Your goal
Copy every line of text in the records below word for word, leaving out the pictures.

::: Source records :::

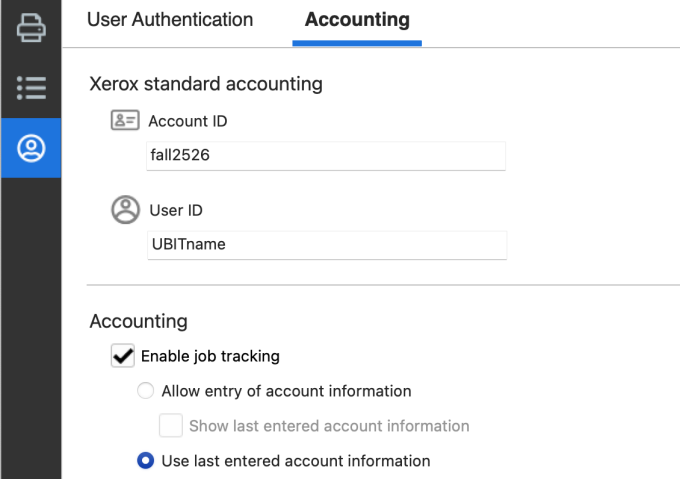Viewport: 680px width, 479px height.
Task: Click the Accounting section heading below the divider
Action: (138, 321)
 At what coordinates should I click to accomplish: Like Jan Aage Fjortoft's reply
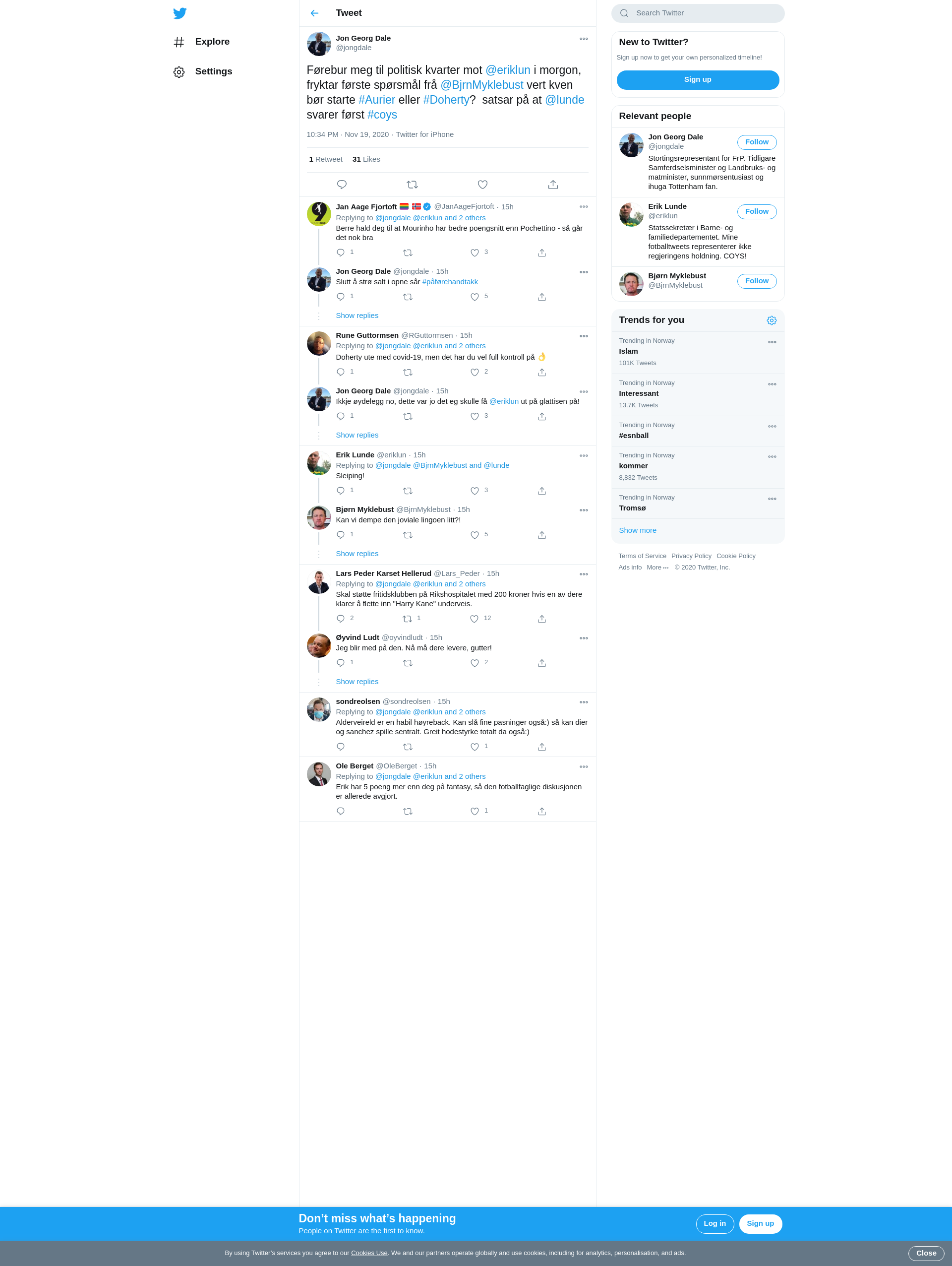point(475,253)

:::

The solution
Viewport: 680px width, 479px height.
Task: Click the Accounting section heading below the divider
Action: (138, 321)
 At what coordinates should I click to accomplish: Like Jan Aage Fjortoft's reply
point(475,253)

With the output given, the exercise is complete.